Exercise: Copy out the lines below word for word, from the line containing "How do I perform: Switch to the Notes tab?" through the end, with both of those lines included. Leave the pictures out of your copy.

Provided data:
-------

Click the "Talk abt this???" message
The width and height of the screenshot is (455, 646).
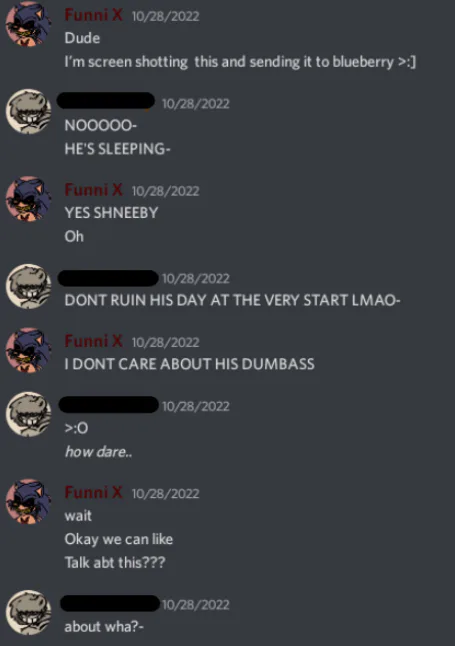pos(115,562)
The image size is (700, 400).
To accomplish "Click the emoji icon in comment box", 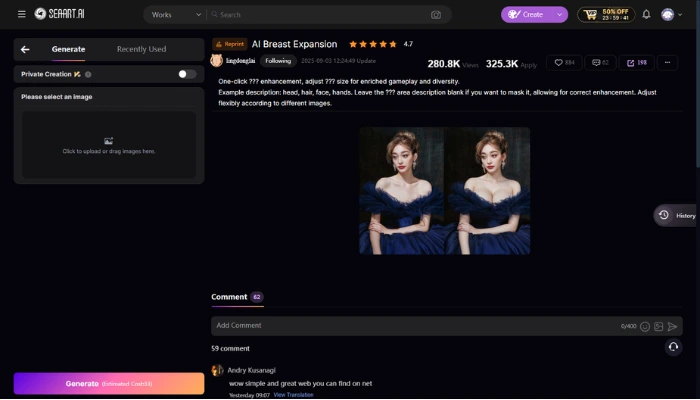I will (x=645, y=326).
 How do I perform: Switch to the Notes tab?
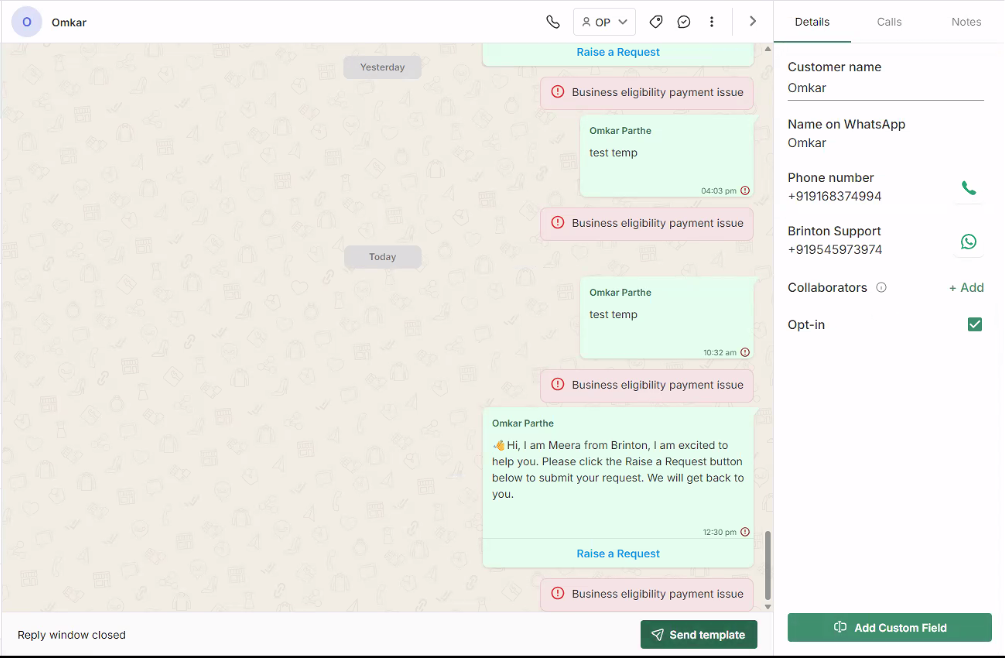966,22
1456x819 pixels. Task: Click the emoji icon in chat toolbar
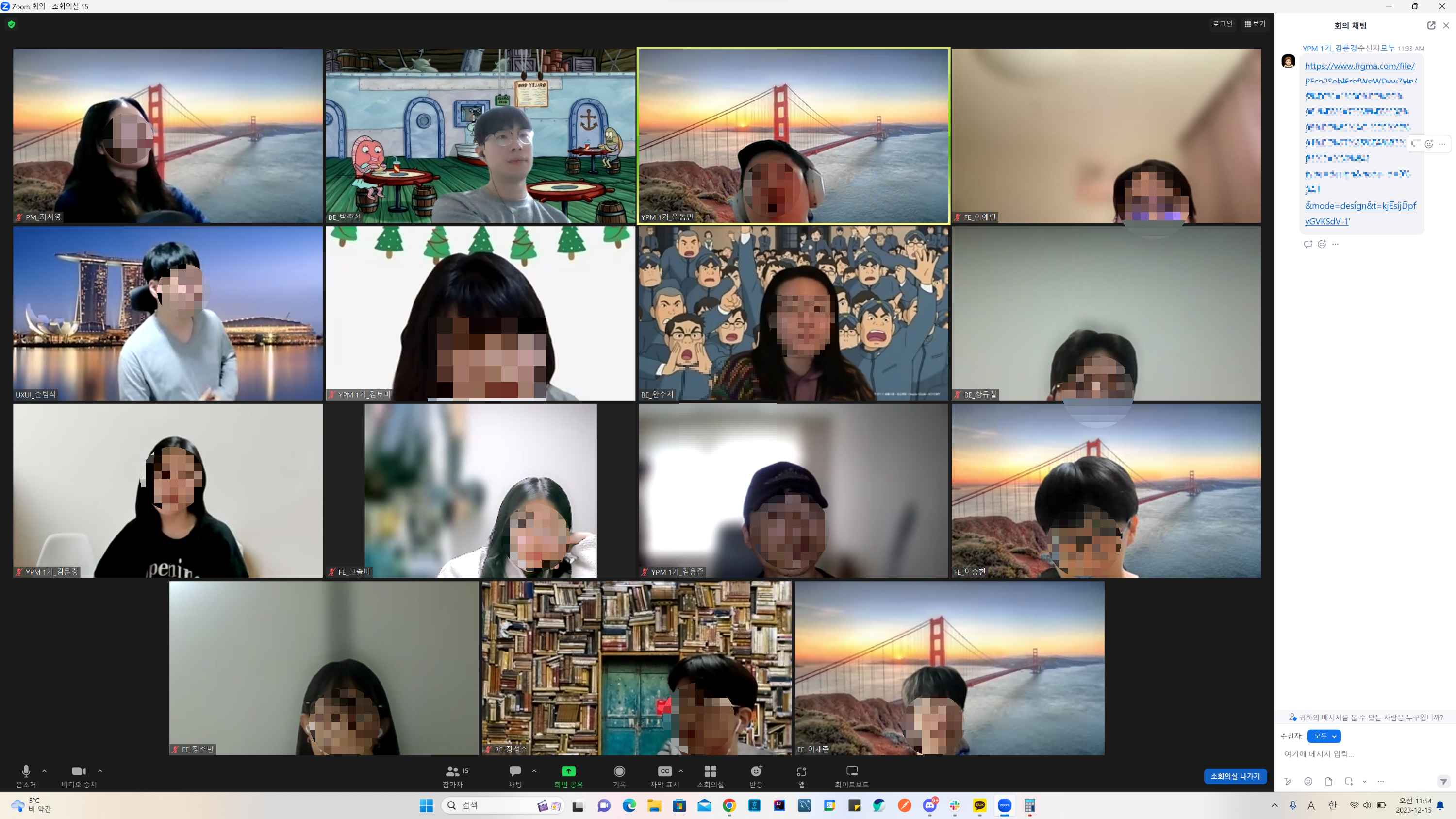click(1308, 781)
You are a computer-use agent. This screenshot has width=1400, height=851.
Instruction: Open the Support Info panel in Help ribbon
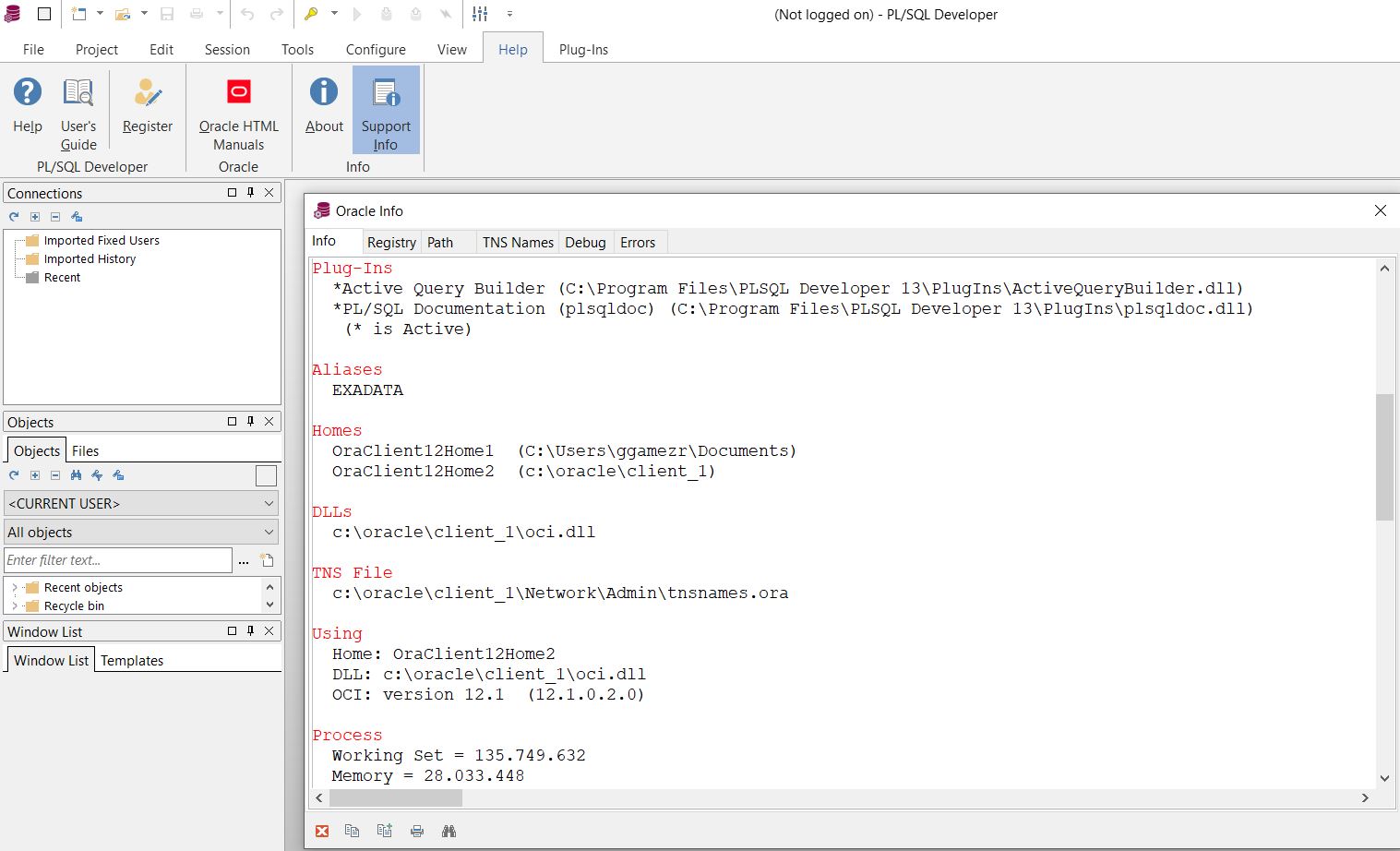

-------

Final answer:
 How do I perform: Switch to the Notes tab?
966,22
1456x819 pixels. Task: Click the emoji icon in chat toolbar
click(1308, 781)
You are a computer-use agent. This screenshot has width=1400, height=851.
Instruction: Open the Support Info panel in Help ribbon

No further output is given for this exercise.